■ **RECORDS SUPPLIED**
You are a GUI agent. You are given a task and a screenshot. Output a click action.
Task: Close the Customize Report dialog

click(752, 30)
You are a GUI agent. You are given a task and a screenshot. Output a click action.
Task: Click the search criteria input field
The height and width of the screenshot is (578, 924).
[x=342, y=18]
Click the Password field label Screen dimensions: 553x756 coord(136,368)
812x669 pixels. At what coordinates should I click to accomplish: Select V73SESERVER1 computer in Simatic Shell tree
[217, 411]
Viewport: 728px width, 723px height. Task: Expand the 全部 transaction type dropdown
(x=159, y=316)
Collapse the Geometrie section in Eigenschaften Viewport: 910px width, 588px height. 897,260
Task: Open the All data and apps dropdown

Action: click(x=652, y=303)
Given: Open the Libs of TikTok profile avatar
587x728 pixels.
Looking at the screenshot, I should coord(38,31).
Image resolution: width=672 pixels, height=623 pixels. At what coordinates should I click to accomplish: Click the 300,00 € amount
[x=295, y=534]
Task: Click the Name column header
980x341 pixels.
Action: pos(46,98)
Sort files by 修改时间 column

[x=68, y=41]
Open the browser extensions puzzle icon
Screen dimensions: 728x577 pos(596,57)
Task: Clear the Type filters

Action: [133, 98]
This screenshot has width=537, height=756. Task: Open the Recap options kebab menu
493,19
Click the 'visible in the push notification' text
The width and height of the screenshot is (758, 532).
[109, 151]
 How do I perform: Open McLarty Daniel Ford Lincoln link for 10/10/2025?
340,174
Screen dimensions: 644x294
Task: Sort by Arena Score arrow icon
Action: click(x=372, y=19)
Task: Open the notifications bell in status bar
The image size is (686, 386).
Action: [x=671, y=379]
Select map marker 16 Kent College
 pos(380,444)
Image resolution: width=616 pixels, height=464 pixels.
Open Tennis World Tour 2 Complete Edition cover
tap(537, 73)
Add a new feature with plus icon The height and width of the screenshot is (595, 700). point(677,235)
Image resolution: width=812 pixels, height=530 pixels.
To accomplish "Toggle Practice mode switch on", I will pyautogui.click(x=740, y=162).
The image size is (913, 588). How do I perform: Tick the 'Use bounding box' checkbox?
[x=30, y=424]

■ **PROBLEM TO SOLVE**
Set down the listing above exactly, line for line.

■ **OUTPUT OF THE EXERCISE**
You are a GUI agent. You are given a task and a screenshot. Output a click action.
Task: Close the Customize Report dialog

click(752, 30)
You are a GUI agent. You are given a task and a screenshot. Output a click action.
Task: Click the search criteria input field
The height and width of the screenshot is (578, 924).
[x=342, y=18]
Click the Password field label Screen dimensions: 553x756 coord(136,368)
812x669 pixels. At what coordinates should I click to accomplish: Select V73SESERVER1 computer in Simatic Shell tree
[217, 411]
Viewport: 728px width, 723px height. Task: Expand the 全部 transaction type dropdown
(x=159, y=316)
Collapse the Geometrie section in Eigenschaften Viewport: 910px width, 588px height. 897,260
Task: Open the All data and apps dropdown

Action: click(x=652, y=303)
Given: Open the Libs of TikTok profile avatar
587x728 pixels.
Looking at the screenshot, I should coord(38,31).
Image resolution: width=672 pixels, height=623 pixels. At what coordinates should I click to accomplish: Click the 300,00 € amount
[x=295, y=534]
Task: Click the Name column header
980x341 pixels.
Action: pos(46,98)
Sort files by 修改时间 column

[x=68, y=41]
Open the browser extensions puzzle icon
Screen dimensions: 728x577 pos(596,57)
Task: Clear the Type filters

Action: [133, 98]
This screenshot has width=537, height=756. Task: Open the Recap options kebab menu
493,19
Click the 'visible in the push notification' text
The width and height of the screenshot is (758, 532).
[109, 151]
 How do I perform: Open McLarty Daniel Ford Lincoln link for 10/10/2025?
340,174
Screen dimensions: 644x294
Task: Sort by Arena Score arrow icon
Action: click(x=372, y=19)
Task: Open the notifications bell in status bar
The image size is (686, 386).
Action: [x=671, y=379]
Select map marker 16 Kent College
 pos(380,444)
Image resolution: width=616 pixels, height=464 pixels.
Open Tennis World Tour 2 Complete Edition cover
tap(537, 73)
Add a new feature with plus icon The height and width of the screenshot is (595, 700). point(677,235)
Image resolution: width=812 pixels, height=530 pixels.
To accomplish "Toggle Practice mode switch on", I will pyautogui.click(x=740, y=162).
The image size is (913, 588). How do I perform: Tick the 'Use bounding box' checkbox?
[x=30, y=424]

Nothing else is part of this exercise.